After the biscuits cool, women fill boxes which they distribute among protesters and neighbors that support their cause. (H. Elrasam/VOA)
After the biscuits cool, women fill boxes which they distribute among protesters and neighbors that support their cause. (H. Elrasam/VOA)
Protesters in Cairo's sit-in camps are celebrating Eid al-Fitr, the holiday that marks the end of the holy month of Ramadan. Living in tents, however, makes some traditions hard to observe. To solve one holiday dilemma, protesters have set up stoves outside their camp to ensure no demonstrator will be without cookies this holiday season.

At protests, regardless of the political leaning of the demonstrators, small actions - like cooking or cutting hair - can become acts of defiance.

Inside a tent just outside of the Rabaa protest camp, three stoves have been operating around the clock for three days. About a dozen women and children fill boxes with two kinds of cookies: one they call “biscuits” and another called “kak.”

As they empty trays into cardboard boxes, some of the ladies sing “Hey, cookies! Morsi is coming after Eid.” At rallies, protest organizers from the Muslim Brotherhood have told crowds that by the end of the holiday, ousted President Mohamed Morsi will be released from detention and with them in Rabaa to lead the prayers.

The next Egyptian leader who will be thrown out of office by public protest, they add, is Army Chief Abdel Fatah el-Sissi, the man who orchestrated Morsi's ouster on July 3. The Egyptian public is now profoundly divided between those who support Morsi, and those who support Sissi.

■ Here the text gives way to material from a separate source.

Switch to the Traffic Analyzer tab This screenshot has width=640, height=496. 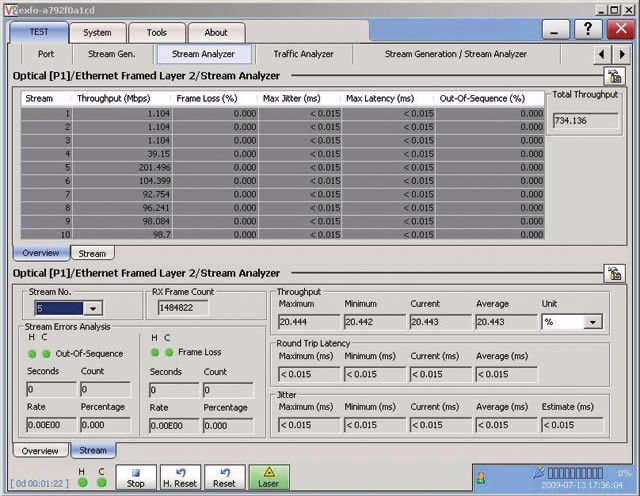pyautogui.click(x=304, y=54)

Protesters say they are making these Ramadan sweets in honor of ousted President Mohamed Morsi. (Heather Murdock for VOA)
Protesters say they are making these Ramadan sweets in honor of ousted President Mohamed Morsi. (Heather Murdock for VOA)
After she finished singing, Hoda Mohammad Ali said cookies had been distributed to every tent in Rabaa, where thousands of people have been demonstrating for months in favor of Morsi.

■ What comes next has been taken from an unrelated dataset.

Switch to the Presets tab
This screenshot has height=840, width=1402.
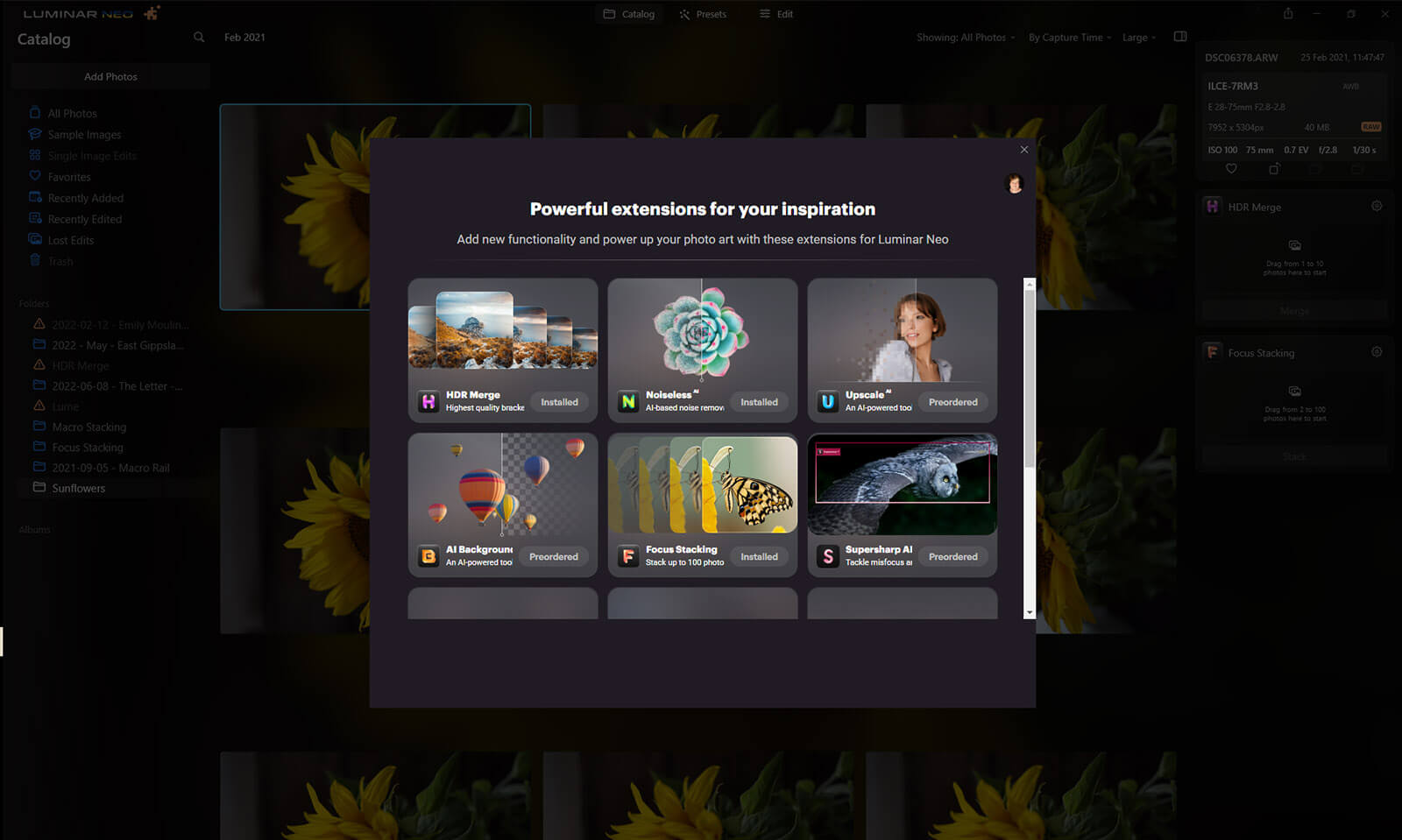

The military led-interim government repeatedly has ordered protesters to go home or face arrests, but the demonstrators have not budged.

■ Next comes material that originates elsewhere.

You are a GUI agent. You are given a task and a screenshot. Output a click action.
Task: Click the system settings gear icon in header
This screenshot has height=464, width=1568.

If authorities decide to dismantle this camp and another across town, diplomats and rights organizations say there will be violence.

Ali said because of the threat of violence, the stoves are set up outside the camp. If someone shoots one of the gas cylinders that power the stoves it would cause an explosion. Not far from where the stoves are now, scores of people were killed two weeks ago in clashes between the police and protesters. Since then, barricades made of sidewalk bricks and sandbags have increased in size and number every day.

Inside the tent, cookie-makers say they are not bothered by their proximity to the front line, and it is clear that the culture of martyrdom is as powerful among the women and children in Rabaa as it is among the dozens of men guarding the entrance to the camp with sticks and hardhats.

Warda Abdulrahman is the mother of four. Like many of the women and children, she said she would be proud to die for what she feels is not only a fight for democracy, but a fight for Islam itself. Democracy, she added, cannot be secular.

Iman, 14, said she is staying at the protest with her parents and her brother and sister. They came to share the happiness of the holiday and support Morsi. When asked if she feared that the camp could turn dangerous she said, “I will donate my blood for my country. I came here to be a martyr. That's all.”

She and some other children put sprinkles on cookie dough on a tray shaped to read, “Get out Sissi! Morsi is my President,” which rhymes in Arabic.

As we leave the tent, the ladies also point to a box of broken and burned cookies on the ground and ask us to send them to U.S. President Barack Obama to protest what they see as the United States' failure to call Morsi’s removal a “military coup.”

American foreign policy towards Egypt has drawn criticism from all sides here in Cairo. U.S. intentions remain unclear, with State Department officials saying, “We have determined that we don’t need to make a determination."